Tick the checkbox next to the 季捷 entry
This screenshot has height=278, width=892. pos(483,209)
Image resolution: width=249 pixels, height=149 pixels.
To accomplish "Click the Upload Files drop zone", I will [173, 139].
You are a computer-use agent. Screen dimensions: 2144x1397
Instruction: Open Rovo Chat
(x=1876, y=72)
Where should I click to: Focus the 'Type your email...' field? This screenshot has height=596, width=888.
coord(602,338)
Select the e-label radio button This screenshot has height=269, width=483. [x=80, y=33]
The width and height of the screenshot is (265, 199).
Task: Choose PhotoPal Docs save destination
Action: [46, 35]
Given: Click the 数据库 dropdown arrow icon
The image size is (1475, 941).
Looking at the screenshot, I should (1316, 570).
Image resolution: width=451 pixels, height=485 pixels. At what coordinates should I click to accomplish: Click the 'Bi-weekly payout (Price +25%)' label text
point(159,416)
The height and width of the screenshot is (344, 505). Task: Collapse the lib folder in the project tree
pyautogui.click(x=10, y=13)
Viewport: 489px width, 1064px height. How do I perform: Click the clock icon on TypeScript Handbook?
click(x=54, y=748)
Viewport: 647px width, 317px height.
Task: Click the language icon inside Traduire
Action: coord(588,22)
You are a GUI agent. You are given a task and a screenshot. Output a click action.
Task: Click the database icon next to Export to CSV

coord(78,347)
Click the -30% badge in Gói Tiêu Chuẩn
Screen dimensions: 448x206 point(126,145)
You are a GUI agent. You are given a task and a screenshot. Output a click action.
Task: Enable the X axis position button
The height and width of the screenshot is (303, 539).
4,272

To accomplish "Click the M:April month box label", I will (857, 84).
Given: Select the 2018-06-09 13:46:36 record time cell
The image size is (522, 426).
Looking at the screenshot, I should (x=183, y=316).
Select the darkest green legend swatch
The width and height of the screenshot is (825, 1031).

------------

Your objective:
Rewrite the lines starting with the line that contains "will (857, 84)." and going on through the end of the items, putting "palest" in place of "darkest" and changing nothing else.

Response to the exercise:
To accomplish "Click the M:April month box label", I will (857, 84).
Given: Select the 2018-06-09 13:46:36 record time cell
The image size is (522, 426).
Looking at the screenshot, I should (x=183, y=316).
Select the palest green legend swatch
The width and height of the screenshot is (825, 1031).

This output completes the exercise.